Sinker's right- there's nothing wrong with fudging for the sake of story. That said- while there are no rules for car crash severity- there are rules for falling... namely, every 10 feet of falling = 5 stress (unavoidable, ie, always hits- but reduced by armor and rolling with it helps MARGINALLY).
Doing a little math (I actually am a rocket scientist. Well, astrophysicist- close enough)... ignoring terminal velocity:
-a 10 foot fall has you going about 17mph. 5 stress.
-a 20 foot fall has you going about 24mph. 10 stress.
-a 30 foot fall has you going about 30mph. 15 stress.

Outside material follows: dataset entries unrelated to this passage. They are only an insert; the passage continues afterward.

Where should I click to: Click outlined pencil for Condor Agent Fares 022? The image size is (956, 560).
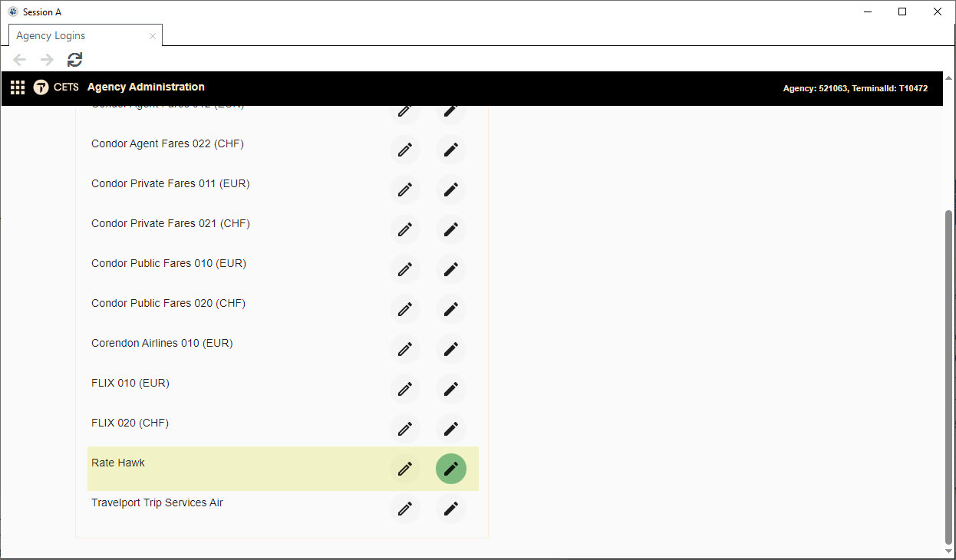coord(405,150)
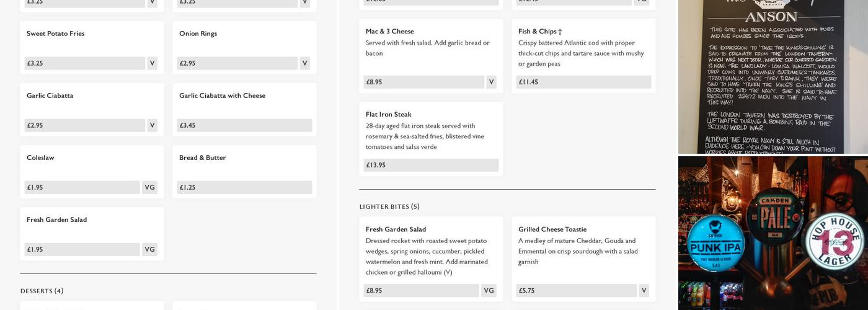Click the V badge on Onion Rings
868x310 pixels.
tap(304, 63)
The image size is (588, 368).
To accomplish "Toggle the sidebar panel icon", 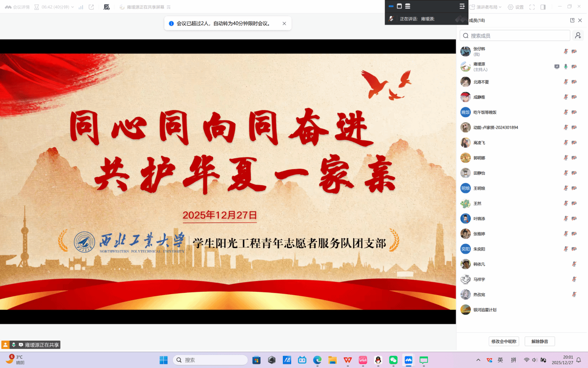I will point(543,7).
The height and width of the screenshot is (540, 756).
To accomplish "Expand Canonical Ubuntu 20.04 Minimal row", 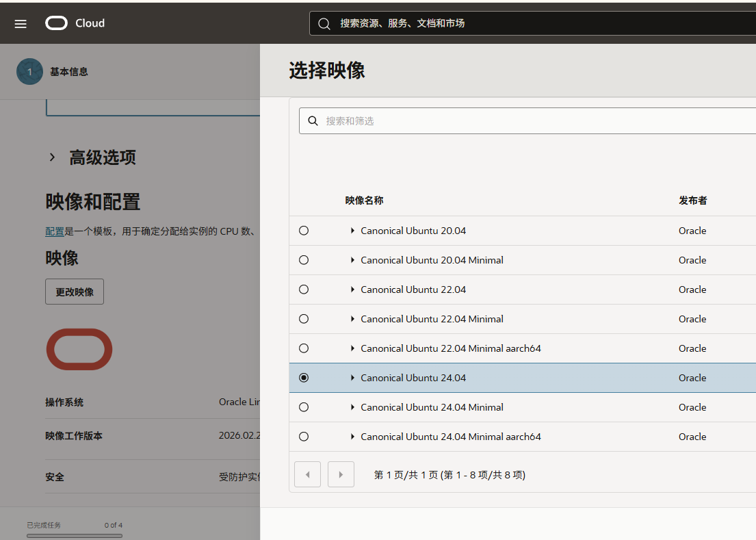I will (x=353, y=260).
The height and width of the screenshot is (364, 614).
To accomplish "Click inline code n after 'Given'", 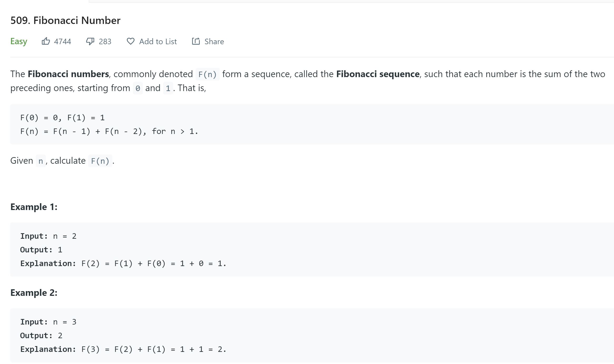I will click(x=41, y=161).
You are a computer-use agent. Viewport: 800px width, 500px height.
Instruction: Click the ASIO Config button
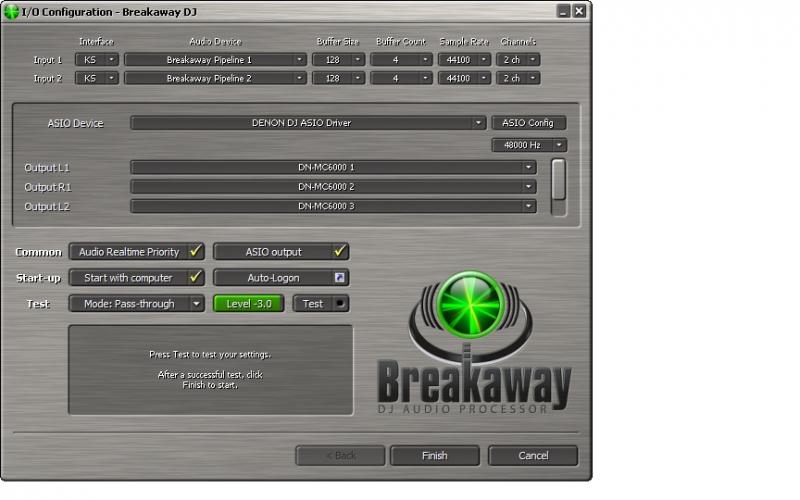click(x=529, y=123)
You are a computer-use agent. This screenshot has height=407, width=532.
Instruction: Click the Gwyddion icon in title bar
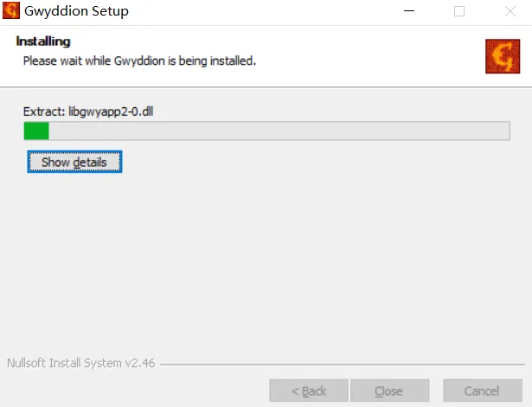pyautogui.click(x=11, y=10)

-a 40 foot fall has you going about 35mph. 20 stress.
-a 50 foot fall has you going about 39mph. 25 stress.
-a 60 foot fall has you going about 42mph. 30 stress.

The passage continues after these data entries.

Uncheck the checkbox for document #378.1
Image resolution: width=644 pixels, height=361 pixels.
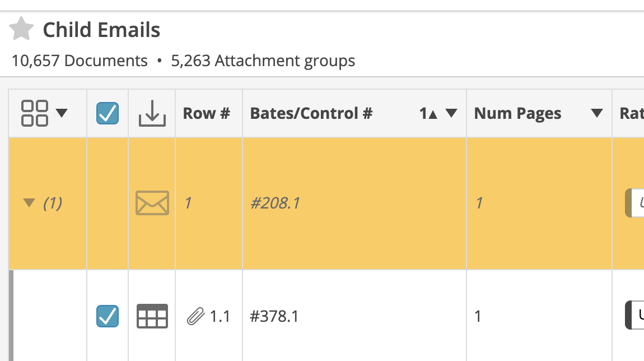tap(108, 316)
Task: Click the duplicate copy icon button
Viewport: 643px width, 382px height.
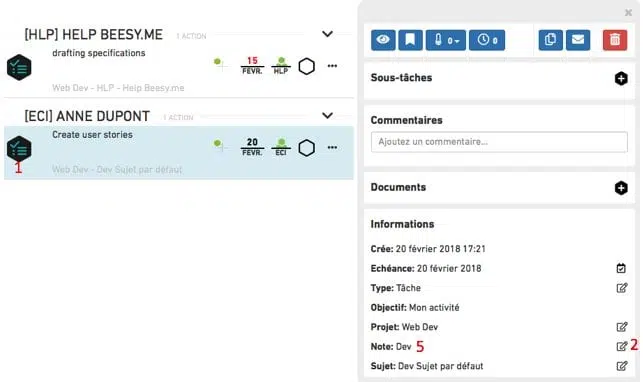Action: [x=550, y=40]

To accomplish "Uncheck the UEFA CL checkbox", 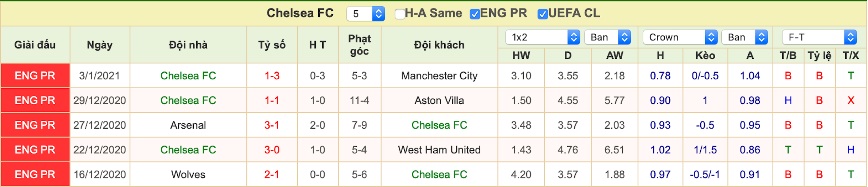I will [543, 14].
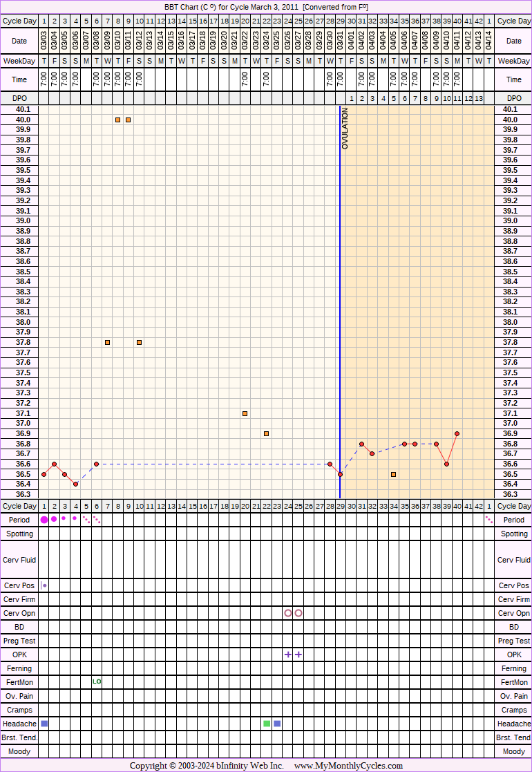Open the www.MyMonthlyCycles.com link
The height and width of the screenshot is (772, 532).
pyautogui.click(x=348, y=766)
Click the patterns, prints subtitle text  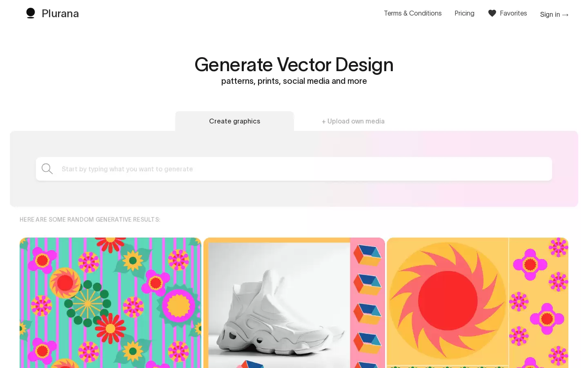click(294, 81)
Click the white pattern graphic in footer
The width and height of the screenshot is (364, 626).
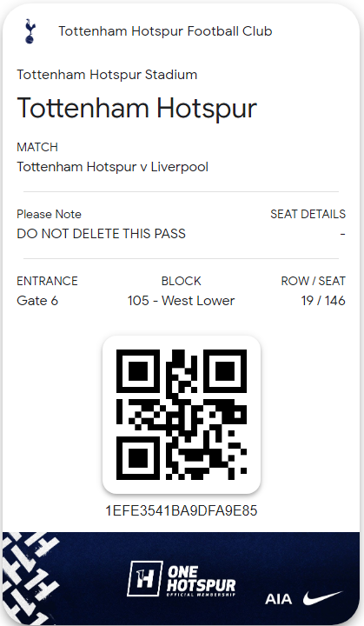31,578
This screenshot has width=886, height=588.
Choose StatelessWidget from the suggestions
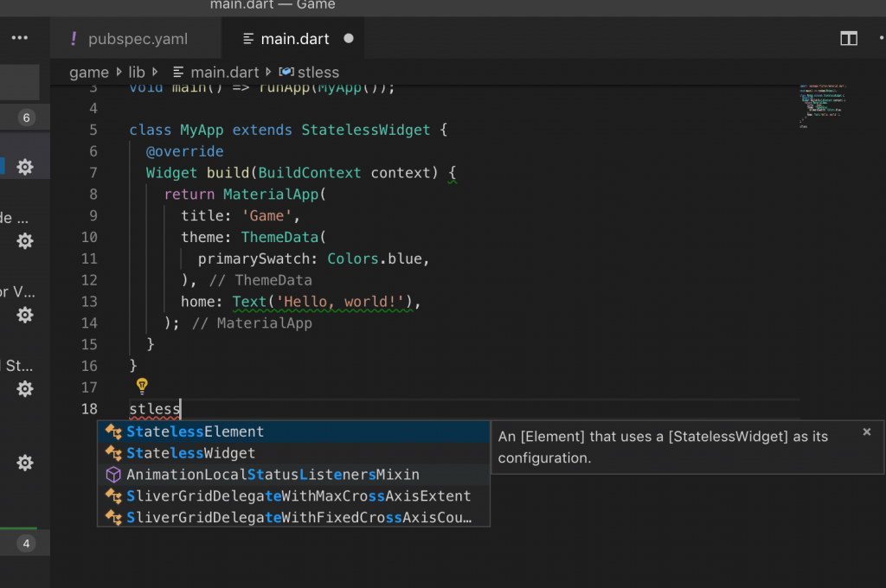point(191,453)

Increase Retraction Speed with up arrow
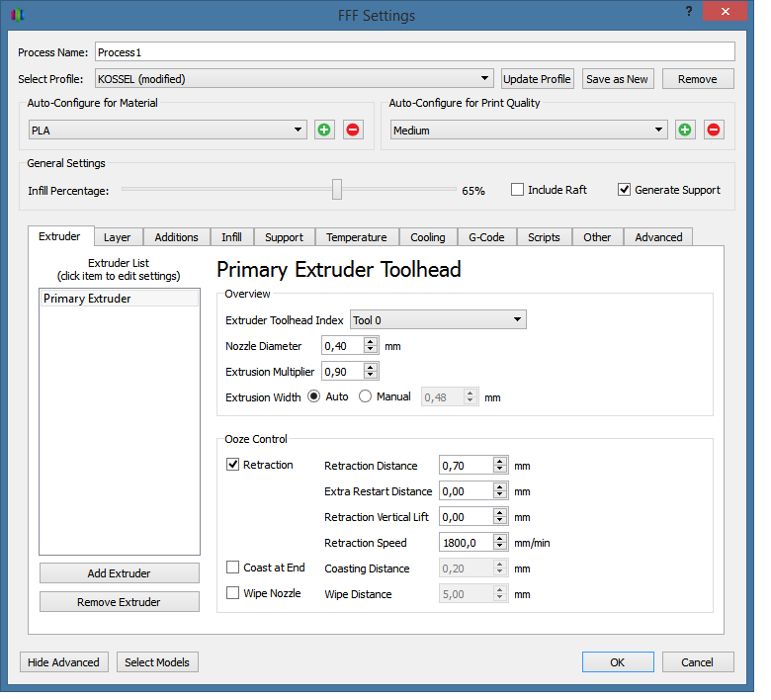click(x=500, y=538)
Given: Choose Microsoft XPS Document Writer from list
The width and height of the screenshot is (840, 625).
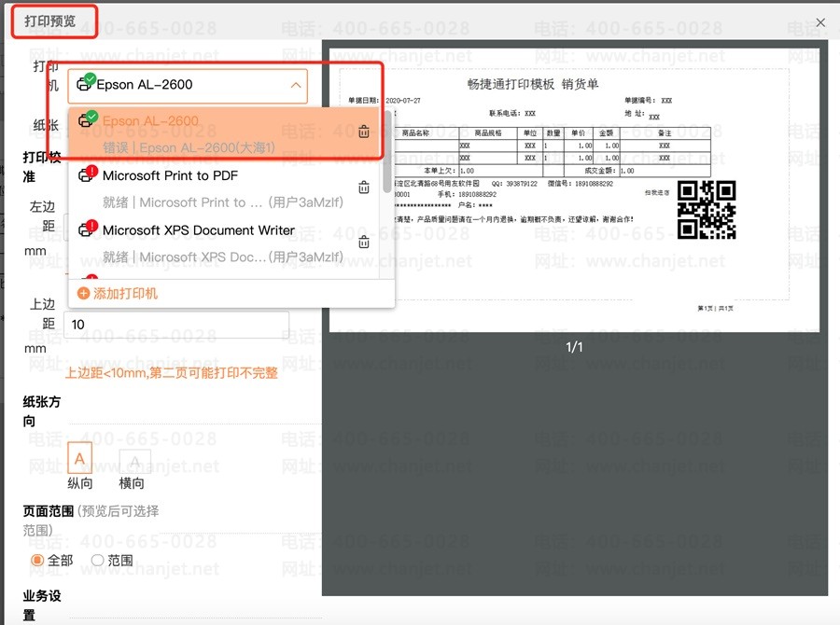Looking at the screenshot, I should [198, 230].
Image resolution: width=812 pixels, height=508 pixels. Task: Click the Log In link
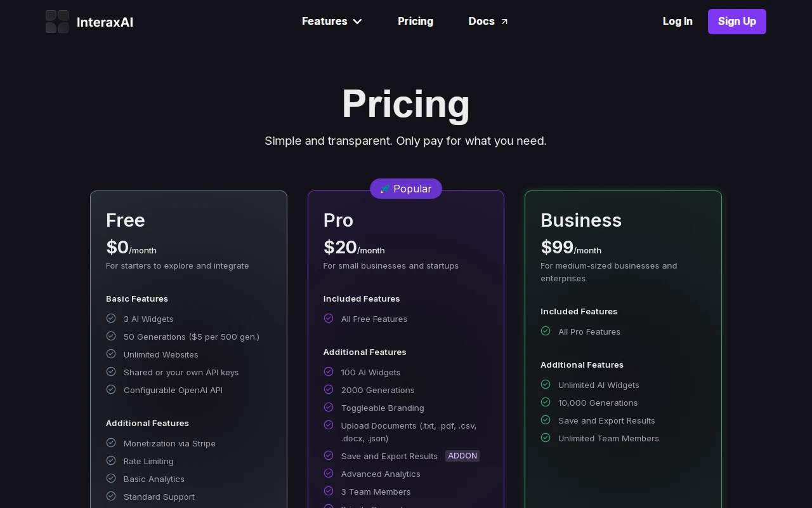678,22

-a 70 foot fall has you going about 46mph. 35 stress.
-a 80 foot fall has you going about 49mph. 40 stress.
-a 90 foot fall has you going about 52mph. 45 stress.
-a 100 foot fall has you going about 55mph. 50 stress.
-a 120 foot fall has you going about 60mph. 60 stress.
-a 150 foot fall has you going about 67mph. 75 stress.
-a 200 foot fall has you going about 77mph. 100 stress.
-a 250 foot fall has you going about 86mph. 125 stress.
-a 300 foot fall has you going about 95mph. 150 stress.
-a 350 foot fall has you going about 102mph. 175 stress.
-a 400 foot fall has you going about 109mph. 200 stress.
-a 450 foot fall has you going about 116mph. 225 stress.
-a 500 foot fall has you going about 122mph. 250 stress.
It gets fairly out of hand from there. Course- this is a good benchmark for what happens if a car hits a pedestrian (60mph = 60 stress, mostly going to the person = instant pudding).
For vehicle on vehicle, it needs some tweaking. A lot of that energy gets wasted in the form of movement (it's rare that both cars just stop in their tracks- usually they skid off eachother and bounce around a lot)... and of course, most of it gets absorbed by the car itself rather than going directly to the passengers... and the equivalent of "rolling with it" would be trying to steer away from the wreck at the last second, so it only provides a glancing blow.
Short form: I'd let the driver(s) roll to reduce (or increase, his choice) the damage... say, +2 stress per +1 on the roll?
Then I'd assume that any small vehicle is going to take at least 1/2 of the damage dealt, with the rest going to passengers... with most taking more like 3/4 of it.
The remaining damage occurs as a zone effect to all passengers (rather than being split up)... each safety feature is a taggable aspect they can use to reduce the damage (seatbelts, harnesses, helmets, body armor, airbags, roll-bars/cages, professionally armored vehicle, etc) IF it's being used.
Anyone in a 60mph head-on collision is looking at taking 45 stress to their vehicle, and 15 stress themselves if they aren't wearing their seatbelt. More than enough to kill, but also survivable with serious injury.
As for the mythbusters- the mistake they made was that they would've been right if they'd been talking about the total energy of the system... but the way that energy gets split up between objects of same or differing mass threw them.
Total damage should be based off the total speed of both vehicles combined, then split up between the 2 vehicles (which is why the mythbusters got it wrong- they were right that a head-on-head 60mph + 60mph collision had 2ce energy as a 60mph vs wall.... but that energy is split up because it also has 2ce the mass to affect)... if one car is a lot lighter than the other, then it'll get bounced around more... but most of the time, if both vehicles are fairly similar in mass, just split it evenly. (In game: Motorcycles and semi's involved? Fudge it one way or the other as appropriate).